Auch im erwachsenen Alter hat der Mensch manchmal ganz schlichte orale Bedürfnisse. Unsere Kolumnistin hofft aber, dass sie denen nicht öffentlich nachgeht.

Kultur: Adrienne Braun (adr)

Stuttgart - Lesen bildet. Lesen fördert die Konzentrationsfähigkeit und trainiert das Gehirn. Wer liest, ist angeblich sogar ein besserer Mensch. Trotzdem würde ich das Lesen am liebsten verbieten lassen. Zumindest in der Öffentlichkeit. Dieser Tage saß neben mir ein Mann im Zug. Sobald er in seinen Roman eintauchte, begann er reflexhaft, nein, nicht nur in der Nase zu bohren, sondern umgehend die erlesenen, aromatischen, delikaten, exquisit-kulinarischen Köstlichkeiten aus seinem Riechorgan in den Mund zu stecken und vom Finger zu sutscheln. Zum Glück war die Zugfahrt nicht lang genug, um so oft Hilfe, Igitt und Pfui Teufel zu rufen, wie ich hätte mögen.

 

Das wirklich Schlimme an der Situation war weniger, dass ein erwachsener, intelligenter Mann bei der anspruchsvollen Lektüre eines Romans von Cees Noteboom in einen so gänzlich enthemmten Zustand verfällt wie ein Dreijähriger bei der Sendung mit der Maus, sondern dass sich dieser Mann seit Jahrzehnten öffentlich durchs Leben nasbohrt, ohne davon die geringste Ahnung zu haben. Da stellt sich doch sofort die bohrende Frage, ob auch mir schon Tausende Zugfahrer angewidert zuschauen mussten, wie ich nach aromatischen, delikaten, exquisit-kulinarischen Köstlichkeiten fahnde? Oder gehöre ich eher zu jenen, die in Konferenzen die Schuhe unterm Tisch ausziehen und sich zwischen den Zehen kratzen?

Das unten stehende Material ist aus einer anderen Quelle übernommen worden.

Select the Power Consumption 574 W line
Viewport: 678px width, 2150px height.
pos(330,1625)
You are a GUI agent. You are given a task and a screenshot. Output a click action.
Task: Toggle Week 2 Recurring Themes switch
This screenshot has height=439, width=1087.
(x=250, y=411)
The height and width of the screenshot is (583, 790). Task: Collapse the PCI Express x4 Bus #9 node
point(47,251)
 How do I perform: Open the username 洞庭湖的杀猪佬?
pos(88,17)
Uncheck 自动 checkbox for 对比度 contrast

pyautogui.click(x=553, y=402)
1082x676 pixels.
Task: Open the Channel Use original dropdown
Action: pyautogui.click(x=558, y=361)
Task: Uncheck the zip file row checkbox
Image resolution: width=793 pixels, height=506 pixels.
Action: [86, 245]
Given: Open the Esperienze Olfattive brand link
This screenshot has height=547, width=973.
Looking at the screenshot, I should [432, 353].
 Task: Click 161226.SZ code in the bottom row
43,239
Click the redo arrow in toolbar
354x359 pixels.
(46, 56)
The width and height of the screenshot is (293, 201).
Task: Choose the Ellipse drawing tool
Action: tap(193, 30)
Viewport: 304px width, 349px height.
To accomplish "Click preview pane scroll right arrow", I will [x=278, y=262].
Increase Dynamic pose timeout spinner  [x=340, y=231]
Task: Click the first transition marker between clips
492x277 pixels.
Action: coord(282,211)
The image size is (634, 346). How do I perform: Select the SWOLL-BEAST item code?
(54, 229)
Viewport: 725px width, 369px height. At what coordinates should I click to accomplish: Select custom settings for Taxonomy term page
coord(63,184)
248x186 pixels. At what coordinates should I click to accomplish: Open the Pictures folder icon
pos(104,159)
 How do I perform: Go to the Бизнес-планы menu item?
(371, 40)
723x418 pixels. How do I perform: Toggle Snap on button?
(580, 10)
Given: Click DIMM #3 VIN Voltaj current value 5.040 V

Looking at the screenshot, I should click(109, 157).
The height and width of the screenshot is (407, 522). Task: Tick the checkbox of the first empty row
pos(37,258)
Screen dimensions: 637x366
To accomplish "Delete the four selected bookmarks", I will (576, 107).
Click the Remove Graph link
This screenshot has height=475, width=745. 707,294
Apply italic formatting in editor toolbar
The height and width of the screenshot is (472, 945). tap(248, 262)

Lakritzschnecken mit den Zähnan abrollen und einsaugen

Eine Freundin schaudert es nicht etwa, wenn Leute an den Nägeln kauen oder am Brillenbügel nagen. Richtig schlimm findet sie, wenn jemand mit oral-orgiastischer Lust Lakritzschnecken knabbernd mit den Zähnen abrollt und einsaugt. Das sei unanständig. Irgendwie auch ordinär. Wenn man sich oral befriedigen wolle, könne man doch eine Runde am Kuli lutschen. Oder ein wenig am Parkticket knabbern. Und falls man es mal heftiger braucht, sagt die Freundin, könne man die Eckzähne gezielt in einen weichen Bleichstift treiben. „Das verschafft höchste Befriedigung“.

Jetzt ist mir irgendwie auch oral zumute. Aber nachdem ich kürzlich Kinder zu Besuch hatte, sind sämtliche Filzstiftdeckel bereits zernagt wie alte Hundeknochen. Der Kuli schmeckt nicht so richtig. Und in die Tastatur kann ich nicht beißen, weil ich die Hände brauche, um mich unterm Tisch zwischen den Zehen zu kratzen. Sieht ja keiner. Und falls je doch, wäre es arg nett, wenn man mich bei Gelegenheit darauf hinweisen würde.